Nokia's anecdotal demise isn't a reason to not seek continuous success. In fact, one could use that same anecdote to argue that having enough leads to failure.
Distance between a founder and the product isn't an argument for not seeking continuous success. Some people prefer that distance and consider separation of labor to be more efficient.
It's clear that DHH has some bias against success. Given articles like this and his public bet that Facebook's share price would fail. It isn't based in logic though, just ideology.
It's clear that DHH has some bias against success.
Quite on the contrary I and many others think of him as extremely successful:
Profitable since year 2 IIRC
Have built nice products that you can pay for by money (instead of by privacy)
Well known for a certain web framework that 100 000s of developers use and many love.

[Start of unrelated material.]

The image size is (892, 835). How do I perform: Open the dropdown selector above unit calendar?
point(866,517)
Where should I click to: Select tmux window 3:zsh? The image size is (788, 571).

I'd even go so far as to say he influenced (not shaped though) our entire industry by showing how web development should be done in a world filled with ugliness like: old enterprise Java, old Spring, old Asp.Net webforms, old PHP etc.
If continuous success isn't written in stone, then neither is having enough.
Do you know what "contradict" means? Because that in no way contradicts his point that there are many paths, of which continuous growth is only one.
Nokia's anecdotal demise isn't a reason to not seek continuous success.
He didn't claim it was.
Distance between a founder and the product isn't an argument for not seeking continuous success. Some people prefer that distance and consider separation of labor to be more efficient.
Which is what he said. "Now some people clearly like that."
Care to offer some counter arguments?